* _DESCRIPTION OF THE TASK_
Lines that contain the string "Résidences" are the ones to list; copy all of them from the records.

Segment Start: THE DATA

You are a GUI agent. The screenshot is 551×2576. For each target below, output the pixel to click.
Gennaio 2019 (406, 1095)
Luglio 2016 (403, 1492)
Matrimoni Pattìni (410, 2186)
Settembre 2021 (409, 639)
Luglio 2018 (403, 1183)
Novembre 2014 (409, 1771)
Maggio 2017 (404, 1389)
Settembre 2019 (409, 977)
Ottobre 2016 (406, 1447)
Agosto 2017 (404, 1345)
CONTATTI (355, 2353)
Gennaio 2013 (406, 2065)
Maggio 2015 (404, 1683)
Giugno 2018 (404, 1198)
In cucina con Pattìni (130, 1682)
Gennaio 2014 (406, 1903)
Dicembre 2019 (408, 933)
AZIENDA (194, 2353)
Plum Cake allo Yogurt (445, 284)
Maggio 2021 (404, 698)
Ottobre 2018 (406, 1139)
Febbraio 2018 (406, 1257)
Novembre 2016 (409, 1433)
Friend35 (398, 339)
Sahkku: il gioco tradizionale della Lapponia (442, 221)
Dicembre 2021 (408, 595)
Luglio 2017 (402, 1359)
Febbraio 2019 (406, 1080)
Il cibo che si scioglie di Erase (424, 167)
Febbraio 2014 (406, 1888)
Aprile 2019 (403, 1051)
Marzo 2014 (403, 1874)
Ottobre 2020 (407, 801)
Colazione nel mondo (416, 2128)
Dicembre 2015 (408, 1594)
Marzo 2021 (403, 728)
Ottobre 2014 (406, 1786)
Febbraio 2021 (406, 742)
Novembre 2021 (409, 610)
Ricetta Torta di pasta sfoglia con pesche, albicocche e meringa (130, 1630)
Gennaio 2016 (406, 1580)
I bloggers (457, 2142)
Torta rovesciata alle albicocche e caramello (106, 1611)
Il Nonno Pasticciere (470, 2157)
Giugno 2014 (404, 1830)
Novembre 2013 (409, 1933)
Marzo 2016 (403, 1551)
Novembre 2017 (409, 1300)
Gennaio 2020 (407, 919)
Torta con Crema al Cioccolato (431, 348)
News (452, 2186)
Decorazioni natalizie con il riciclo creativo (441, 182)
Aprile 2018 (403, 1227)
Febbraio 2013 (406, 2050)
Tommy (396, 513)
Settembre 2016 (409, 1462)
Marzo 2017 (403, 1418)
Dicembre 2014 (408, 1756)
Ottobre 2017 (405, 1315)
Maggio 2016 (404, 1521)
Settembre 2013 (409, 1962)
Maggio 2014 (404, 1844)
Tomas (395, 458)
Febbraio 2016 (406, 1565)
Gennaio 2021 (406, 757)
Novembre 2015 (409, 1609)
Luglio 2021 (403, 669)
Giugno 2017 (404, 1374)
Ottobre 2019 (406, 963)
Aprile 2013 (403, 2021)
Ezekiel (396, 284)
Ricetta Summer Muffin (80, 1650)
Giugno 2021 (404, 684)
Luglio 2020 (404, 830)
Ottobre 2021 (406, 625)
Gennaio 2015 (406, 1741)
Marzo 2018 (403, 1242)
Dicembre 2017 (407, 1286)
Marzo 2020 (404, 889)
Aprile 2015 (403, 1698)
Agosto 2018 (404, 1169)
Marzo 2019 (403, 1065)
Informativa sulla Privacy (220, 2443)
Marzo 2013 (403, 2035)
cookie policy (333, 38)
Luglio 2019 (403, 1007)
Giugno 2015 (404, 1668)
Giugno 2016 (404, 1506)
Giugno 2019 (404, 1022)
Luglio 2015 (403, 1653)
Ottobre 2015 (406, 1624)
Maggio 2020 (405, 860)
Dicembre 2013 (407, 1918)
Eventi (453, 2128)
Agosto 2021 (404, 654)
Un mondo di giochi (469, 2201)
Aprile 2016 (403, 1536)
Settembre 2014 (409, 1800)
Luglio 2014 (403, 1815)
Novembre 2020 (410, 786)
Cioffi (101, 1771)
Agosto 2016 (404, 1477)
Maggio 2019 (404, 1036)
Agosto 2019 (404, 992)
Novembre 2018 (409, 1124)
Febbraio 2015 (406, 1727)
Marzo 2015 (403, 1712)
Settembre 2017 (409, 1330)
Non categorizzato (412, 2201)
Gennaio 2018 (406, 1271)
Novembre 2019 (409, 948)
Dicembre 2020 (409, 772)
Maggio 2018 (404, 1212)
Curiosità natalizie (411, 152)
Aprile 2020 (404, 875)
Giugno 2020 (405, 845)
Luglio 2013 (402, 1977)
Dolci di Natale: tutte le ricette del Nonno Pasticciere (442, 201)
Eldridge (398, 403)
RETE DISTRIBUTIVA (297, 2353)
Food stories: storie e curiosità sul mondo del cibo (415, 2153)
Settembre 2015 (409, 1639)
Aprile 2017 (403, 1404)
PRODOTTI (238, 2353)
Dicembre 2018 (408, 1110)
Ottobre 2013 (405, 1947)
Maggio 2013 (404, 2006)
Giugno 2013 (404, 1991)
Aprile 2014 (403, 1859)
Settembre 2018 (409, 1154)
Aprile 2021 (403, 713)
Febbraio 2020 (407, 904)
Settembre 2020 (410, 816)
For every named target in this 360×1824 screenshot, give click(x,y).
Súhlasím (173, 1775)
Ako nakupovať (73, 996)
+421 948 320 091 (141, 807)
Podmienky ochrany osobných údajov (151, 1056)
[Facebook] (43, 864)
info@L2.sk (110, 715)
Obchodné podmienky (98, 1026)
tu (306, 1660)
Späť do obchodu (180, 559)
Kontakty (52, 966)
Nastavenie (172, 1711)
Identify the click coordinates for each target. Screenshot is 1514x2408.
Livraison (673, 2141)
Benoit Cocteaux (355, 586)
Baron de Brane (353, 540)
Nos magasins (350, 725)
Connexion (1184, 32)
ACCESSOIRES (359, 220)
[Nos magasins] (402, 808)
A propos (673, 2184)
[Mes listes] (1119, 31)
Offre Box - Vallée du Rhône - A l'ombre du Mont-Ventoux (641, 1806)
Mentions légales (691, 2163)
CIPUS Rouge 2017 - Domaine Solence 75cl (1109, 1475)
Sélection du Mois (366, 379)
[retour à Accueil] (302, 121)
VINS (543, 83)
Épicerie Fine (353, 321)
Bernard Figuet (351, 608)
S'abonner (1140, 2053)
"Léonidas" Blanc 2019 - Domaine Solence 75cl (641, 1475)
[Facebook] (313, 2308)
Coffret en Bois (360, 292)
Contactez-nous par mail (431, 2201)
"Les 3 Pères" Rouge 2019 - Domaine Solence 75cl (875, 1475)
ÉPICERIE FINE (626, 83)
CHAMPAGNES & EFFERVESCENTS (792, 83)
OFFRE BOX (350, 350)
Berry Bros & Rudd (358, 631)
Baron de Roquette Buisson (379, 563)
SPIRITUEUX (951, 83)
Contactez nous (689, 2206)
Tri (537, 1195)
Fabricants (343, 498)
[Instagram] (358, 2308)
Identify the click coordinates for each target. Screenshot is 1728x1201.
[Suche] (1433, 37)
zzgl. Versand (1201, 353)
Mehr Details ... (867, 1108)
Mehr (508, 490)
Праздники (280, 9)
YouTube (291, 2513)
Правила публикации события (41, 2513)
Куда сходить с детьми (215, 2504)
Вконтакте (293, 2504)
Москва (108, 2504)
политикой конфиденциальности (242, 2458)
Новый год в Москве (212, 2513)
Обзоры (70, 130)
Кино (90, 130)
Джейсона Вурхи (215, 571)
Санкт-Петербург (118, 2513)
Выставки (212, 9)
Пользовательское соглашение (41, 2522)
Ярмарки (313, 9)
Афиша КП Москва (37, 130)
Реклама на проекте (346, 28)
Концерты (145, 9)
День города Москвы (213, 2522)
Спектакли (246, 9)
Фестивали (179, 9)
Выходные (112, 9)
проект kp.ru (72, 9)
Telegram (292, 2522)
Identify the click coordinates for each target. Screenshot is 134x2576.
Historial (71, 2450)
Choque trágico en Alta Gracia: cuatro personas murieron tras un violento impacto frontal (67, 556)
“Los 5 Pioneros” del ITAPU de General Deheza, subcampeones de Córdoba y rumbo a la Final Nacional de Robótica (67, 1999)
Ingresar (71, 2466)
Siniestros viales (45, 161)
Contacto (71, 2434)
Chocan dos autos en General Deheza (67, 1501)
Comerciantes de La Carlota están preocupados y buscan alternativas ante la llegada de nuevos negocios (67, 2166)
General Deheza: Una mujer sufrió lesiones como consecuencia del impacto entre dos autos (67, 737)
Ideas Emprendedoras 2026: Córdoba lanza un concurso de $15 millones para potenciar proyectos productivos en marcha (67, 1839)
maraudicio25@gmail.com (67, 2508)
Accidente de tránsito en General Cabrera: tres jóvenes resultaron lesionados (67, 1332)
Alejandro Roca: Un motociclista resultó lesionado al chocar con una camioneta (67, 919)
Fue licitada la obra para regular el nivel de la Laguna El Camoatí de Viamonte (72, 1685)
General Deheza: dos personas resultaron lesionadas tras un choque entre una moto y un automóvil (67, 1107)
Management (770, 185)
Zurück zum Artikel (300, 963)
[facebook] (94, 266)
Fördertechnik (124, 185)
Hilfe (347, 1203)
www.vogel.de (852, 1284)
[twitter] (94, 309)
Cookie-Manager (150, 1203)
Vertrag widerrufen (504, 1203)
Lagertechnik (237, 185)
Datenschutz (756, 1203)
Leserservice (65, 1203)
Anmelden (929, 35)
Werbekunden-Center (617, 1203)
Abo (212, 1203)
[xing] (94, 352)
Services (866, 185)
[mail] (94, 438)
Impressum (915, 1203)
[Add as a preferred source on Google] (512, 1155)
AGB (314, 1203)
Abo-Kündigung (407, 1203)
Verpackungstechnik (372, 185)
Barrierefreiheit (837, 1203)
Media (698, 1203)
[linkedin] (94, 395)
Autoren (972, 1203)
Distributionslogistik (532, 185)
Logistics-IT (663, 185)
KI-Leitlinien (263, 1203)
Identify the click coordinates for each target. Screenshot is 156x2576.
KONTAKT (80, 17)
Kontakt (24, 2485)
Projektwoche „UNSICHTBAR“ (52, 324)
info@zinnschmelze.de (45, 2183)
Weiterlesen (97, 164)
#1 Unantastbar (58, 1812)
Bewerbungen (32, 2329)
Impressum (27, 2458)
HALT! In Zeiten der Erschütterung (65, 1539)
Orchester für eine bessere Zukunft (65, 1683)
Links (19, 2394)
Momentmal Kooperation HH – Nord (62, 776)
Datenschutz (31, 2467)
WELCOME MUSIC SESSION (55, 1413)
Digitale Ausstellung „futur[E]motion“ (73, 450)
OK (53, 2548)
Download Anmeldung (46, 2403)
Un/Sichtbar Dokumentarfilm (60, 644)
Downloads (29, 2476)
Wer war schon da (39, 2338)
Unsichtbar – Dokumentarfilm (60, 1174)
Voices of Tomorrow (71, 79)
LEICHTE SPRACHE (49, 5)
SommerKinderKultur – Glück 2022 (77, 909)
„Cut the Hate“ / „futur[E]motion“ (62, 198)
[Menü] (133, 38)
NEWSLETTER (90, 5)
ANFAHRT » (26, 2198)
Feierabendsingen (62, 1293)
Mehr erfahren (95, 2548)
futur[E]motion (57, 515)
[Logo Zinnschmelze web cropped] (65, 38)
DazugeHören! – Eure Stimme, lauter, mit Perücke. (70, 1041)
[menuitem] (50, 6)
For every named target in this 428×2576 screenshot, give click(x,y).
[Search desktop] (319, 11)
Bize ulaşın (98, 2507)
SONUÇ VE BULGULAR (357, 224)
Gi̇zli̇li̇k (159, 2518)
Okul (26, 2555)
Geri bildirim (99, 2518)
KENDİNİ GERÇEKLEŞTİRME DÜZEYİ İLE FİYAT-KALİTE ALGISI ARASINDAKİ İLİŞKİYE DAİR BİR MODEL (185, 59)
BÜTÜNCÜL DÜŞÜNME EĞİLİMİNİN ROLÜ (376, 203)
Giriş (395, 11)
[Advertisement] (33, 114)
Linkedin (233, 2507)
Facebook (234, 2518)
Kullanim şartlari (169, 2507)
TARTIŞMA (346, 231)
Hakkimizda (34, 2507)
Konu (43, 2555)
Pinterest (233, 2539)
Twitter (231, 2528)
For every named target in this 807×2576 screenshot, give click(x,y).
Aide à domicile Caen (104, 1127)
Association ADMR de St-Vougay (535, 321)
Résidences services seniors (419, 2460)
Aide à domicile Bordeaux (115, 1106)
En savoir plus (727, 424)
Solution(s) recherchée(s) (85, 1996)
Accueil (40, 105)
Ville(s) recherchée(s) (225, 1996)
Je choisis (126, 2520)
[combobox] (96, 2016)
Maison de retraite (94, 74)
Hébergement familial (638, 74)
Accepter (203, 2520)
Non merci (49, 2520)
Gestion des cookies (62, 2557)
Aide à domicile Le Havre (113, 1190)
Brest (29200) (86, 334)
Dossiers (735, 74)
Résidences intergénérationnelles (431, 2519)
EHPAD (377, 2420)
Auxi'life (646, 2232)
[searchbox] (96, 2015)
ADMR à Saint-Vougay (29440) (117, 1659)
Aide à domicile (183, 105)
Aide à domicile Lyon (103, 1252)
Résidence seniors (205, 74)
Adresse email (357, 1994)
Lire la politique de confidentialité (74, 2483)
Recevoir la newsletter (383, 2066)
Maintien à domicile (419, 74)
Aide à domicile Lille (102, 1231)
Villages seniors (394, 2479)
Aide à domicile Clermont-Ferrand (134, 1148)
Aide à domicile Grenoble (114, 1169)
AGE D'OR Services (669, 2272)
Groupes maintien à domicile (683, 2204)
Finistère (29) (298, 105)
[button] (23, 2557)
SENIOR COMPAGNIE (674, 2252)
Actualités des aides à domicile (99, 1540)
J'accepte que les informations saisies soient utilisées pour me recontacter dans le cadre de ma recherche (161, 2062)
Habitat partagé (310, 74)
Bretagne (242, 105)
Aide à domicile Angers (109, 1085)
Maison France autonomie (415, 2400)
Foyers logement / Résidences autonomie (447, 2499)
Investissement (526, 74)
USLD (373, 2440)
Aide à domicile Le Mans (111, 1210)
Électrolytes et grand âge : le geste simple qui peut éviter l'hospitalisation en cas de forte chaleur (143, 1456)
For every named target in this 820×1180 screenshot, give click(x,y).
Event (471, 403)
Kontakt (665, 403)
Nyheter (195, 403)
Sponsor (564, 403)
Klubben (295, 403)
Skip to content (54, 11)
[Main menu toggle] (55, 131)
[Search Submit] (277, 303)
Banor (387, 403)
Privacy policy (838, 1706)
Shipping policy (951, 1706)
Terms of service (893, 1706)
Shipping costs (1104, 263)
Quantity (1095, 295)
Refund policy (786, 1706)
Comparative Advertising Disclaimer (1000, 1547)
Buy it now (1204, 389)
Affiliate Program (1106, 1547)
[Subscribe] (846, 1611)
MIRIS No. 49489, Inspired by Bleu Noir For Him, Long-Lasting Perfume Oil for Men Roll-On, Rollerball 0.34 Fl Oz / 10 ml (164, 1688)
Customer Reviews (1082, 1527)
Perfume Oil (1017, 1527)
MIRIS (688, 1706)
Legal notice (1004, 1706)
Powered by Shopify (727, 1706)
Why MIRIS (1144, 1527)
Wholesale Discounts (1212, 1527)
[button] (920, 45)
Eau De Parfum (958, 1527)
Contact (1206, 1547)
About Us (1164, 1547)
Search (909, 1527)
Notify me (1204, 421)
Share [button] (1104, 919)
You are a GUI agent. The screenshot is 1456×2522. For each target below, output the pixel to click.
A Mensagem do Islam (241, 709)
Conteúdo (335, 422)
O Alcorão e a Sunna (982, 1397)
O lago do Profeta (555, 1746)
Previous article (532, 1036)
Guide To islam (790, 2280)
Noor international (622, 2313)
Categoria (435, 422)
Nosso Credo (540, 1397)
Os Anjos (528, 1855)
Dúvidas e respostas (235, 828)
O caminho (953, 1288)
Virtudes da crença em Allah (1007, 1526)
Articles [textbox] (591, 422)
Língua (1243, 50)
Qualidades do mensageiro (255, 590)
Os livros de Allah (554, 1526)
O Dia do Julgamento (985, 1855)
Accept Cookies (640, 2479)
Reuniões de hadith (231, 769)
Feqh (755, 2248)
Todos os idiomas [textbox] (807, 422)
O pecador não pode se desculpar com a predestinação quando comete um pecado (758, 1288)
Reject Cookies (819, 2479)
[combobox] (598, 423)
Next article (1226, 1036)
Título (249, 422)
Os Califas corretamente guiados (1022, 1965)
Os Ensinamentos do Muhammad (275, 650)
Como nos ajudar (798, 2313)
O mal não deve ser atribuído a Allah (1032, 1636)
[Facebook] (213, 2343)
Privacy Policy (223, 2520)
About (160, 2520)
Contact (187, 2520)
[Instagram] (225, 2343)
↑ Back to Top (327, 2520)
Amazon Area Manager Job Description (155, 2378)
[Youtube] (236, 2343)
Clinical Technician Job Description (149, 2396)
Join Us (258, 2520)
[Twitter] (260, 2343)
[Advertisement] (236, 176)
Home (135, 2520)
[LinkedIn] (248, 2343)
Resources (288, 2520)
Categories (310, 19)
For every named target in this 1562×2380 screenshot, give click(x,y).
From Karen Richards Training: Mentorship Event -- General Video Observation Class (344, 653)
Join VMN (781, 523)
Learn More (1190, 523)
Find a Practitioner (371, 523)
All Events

Segment End: THE DATA

* _EXERCISE RESPONSE_
Résidences services seniors (419, 2460)
Résidences intergénérationnelles (431, 2519)
Foyers logement / Résidences autonomie (447, 2499)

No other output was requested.